When this point is raised, reformers pivot to the idea that, well, maybe the proposed changes really are effectively doctrinal, but not every doctrinal issue is equally important, and anyway Catholic doctrine can develop over time.
But the development of doctrine is supposed to deepen church teaching, not reverse or contradict it. This distinction allows for many gray areas, admittedly. But effacing Jesus’ own words on the not-exactly-minor topics of marriage and sexuality certainly looks more like a major reversal than an organic, doctrinally-deepening shift
At which point we come to the third argument, which makes an appearance in your letter: You don’t understand, you’re not a theologian. As indeed I am not. But neither is Catholicism supposed to be an esoteric religion, its teachings accessible only to academic adepts. And the impression left by this moving target, I’m afraid, is that some reformers are downplaying their real position in the hopes of bringing conservatives gradually along.
What is that real position? That almost anything Catholic can change when the times require it, and “developing” doctrine just means keeping up with capital-H History, no matter how much of the New Testament is left behind.
The Church’s encountering new ideas and modes of thinking do not require changes in doctrine, but may involve the development of doctrine. This is the teaching of the Church that revelation is understood in the full depth of its meaning only in stages over time, made clearer by the Church (often in the form of defining doctrine).  This is not new doctrine or new revelation, but rather a development, a magnification of doctrine toward a more profound understanding of truth. Development of doctrine serves to adapt Church teaching to the needs of the people of a particular culture, made necessary at present because of the smokescreen of ideas and ideologies confronting Catholics referenced in my first chapter. 
As I noted earlier, the columnist’s task is to be provocative. So I must tell you, openly and not subtly, that this view sounds like heresy by any reasonable definition of the term.
Now it may be that today’s heretics are prophets, the church will indeed be revolutionized, and my objections will be ground under with the rest of conservative Catholicism. But if that happens, it will take hard grinding, not just soft words and academic rank-pulling. It will require a bitter civil war.

And so, my dear professors: Welcome to the battlefield.
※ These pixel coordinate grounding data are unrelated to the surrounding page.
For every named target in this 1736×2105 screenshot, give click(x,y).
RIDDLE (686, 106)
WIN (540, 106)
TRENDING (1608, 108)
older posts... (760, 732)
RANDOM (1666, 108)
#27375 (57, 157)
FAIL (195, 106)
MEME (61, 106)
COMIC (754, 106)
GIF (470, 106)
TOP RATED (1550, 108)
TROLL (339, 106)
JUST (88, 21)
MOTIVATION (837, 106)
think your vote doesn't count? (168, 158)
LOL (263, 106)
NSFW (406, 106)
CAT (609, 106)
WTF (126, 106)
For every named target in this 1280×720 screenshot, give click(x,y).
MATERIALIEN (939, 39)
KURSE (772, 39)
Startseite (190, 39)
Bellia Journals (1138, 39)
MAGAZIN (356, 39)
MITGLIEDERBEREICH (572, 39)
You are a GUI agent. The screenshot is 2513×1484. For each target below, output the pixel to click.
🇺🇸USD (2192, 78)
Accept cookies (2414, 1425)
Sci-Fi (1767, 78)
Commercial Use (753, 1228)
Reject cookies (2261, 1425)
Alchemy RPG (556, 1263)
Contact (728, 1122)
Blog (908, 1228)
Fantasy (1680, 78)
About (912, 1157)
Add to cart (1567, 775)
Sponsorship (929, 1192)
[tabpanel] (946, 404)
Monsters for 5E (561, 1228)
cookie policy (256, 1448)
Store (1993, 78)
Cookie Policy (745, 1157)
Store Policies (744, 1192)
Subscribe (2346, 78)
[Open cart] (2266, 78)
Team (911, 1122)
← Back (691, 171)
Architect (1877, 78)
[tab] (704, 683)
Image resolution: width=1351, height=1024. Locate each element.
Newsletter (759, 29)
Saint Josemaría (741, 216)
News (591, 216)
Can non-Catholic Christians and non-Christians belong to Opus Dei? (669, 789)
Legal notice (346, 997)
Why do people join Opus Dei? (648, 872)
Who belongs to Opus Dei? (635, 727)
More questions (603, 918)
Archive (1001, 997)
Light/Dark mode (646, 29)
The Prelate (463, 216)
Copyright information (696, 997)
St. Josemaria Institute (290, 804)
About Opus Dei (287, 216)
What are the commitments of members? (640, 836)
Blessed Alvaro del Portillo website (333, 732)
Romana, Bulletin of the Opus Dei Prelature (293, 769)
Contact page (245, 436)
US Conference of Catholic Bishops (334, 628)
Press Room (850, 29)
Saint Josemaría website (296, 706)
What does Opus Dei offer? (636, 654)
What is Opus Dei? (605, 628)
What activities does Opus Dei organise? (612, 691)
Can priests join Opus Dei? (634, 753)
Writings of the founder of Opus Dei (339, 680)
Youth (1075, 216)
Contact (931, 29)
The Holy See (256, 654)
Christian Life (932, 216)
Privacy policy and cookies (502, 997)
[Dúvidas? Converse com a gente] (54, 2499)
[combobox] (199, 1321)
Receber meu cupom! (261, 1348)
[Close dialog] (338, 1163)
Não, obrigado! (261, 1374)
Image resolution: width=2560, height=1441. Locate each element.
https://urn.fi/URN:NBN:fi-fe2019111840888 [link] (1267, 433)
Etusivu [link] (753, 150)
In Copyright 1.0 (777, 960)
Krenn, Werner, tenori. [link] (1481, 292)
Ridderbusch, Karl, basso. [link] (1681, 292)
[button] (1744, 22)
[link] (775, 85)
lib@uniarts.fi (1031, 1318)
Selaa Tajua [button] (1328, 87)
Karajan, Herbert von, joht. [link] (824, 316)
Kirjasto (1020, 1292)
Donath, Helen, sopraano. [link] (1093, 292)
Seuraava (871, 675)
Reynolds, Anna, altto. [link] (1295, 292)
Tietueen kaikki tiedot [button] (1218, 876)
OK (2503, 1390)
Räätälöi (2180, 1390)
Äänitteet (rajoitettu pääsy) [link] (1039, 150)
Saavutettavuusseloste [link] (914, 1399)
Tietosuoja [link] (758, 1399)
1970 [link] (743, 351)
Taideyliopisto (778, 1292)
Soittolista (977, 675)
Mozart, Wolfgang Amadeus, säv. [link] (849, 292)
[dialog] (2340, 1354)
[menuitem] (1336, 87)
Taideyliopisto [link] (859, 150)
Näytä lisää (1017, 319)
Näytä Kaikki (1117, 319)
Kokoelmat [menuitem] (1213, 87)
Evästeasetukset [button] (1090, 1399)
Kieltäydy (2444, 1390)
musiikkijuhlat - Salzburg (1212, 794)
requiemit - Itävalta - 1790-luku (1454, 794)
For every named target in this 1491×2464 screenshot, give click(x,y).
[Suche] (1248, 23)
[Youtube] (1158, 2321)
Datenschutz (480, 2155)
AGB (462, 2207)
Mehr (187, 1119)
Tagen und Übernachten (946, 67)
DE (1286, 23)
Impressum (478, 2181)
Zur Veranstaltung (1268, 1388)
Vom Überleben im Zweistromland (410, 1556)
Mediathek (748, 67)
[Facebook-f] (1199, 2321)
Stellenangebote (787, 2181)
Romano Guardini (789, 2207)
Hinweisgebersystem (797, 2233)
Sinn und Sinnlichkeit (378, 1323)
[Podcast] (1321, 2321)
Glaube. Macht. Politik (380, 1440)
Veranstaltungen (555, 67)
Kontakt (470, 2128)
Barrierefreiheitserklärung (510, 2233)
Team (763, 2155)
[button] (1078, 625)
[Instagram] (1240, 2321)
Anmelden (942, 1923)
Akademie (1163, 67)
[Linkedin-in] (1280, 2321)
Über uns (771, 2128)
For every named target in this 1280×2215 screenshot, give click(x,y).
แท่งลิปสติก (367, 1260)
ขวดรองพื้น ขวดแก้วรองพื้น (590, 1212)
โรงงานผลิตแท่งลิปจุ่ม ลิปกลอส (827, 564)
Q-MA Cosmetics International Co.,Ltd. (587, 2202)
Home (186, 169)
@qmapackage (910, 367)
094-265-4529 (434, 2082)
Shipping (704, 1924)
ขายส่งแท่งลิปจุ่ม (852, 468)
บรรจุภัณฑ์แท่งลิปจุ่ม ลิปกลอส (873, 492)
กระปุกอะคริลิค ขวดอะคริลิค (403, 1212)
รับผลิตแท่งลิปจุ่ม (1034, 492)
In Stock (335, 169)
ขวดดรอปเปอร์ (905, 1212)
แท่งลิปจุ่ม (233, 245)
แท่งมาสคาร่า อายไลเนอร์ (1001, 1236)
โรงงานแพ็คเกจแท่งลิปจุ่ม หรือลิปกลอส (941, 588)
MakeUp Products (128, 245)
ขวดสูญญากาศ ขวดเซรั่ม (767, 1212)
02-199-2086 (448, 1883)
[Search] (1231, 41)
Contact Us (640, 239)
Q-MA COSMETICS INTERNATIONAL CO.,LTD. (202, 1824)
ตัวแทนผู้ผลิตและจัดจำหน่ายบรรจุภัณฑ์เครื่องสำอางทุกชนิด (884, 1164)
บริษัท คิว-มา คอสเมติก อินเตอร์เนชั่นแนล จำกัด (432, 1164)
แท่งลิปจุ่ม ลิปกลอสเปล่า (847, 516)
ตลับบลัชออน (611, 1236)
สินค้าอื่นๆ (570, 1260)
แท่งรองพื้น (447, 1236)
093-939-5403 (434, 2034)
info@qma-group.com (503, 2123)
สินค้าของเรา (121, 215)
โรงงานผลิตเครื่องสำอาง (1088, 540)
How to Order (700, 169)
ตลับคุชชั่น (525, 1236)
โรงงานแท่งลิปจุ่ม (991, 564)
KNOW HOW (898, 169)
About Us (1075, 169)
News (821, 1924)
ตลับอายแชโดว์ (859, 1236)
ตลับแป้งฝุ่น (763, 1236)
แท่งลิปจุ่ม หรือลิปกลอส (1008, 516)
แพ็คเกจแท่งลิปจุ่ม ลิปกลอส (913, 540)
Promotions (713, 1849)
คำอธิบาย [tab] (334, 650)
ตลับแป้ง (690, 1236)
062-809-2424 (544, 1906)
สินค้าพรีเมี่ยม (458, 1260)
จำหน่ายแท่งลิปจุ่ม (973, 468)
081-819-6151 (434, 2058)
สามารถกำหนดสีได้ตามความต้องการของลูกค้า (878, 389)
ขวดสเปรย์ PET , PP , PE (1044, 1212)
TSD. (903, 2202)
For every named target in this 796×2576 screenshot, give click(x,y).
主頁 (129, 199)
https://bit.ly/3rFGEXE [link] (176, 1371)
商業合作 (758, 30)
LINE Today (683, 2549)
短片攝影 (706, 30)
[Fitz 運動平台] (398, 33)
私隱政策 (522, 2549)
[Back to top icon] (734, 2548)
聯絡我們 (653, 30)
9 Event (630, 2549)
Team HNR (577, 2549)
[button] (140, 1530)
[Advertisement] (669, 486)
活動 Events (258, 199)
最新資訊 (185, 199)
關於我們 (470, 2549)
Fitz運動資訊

In this immortal combat, St. Paul cautions us that we have spiritual enemies: “principalities,” “powers,” and “spiritual hosts of wickedness in the heavenly places.”  Jesus too spoke of this, for when Peter rebuked Our Lord for talking of Calvary and the Cross, “he turned and said to Peter, Get behind me, Satan! You are a hindrance to me; for you are not on the side of God, but of men.” Jesus could see that his closest disciple had allowed himself to become the Enemy’s mouthpiece. So, in teaching us that the gates of hell shall not prevail against His Church, Jesus warns that the Devil and his minions will continue to make war on His disciples, the offspring of “the woman,” who is the bride of Christ.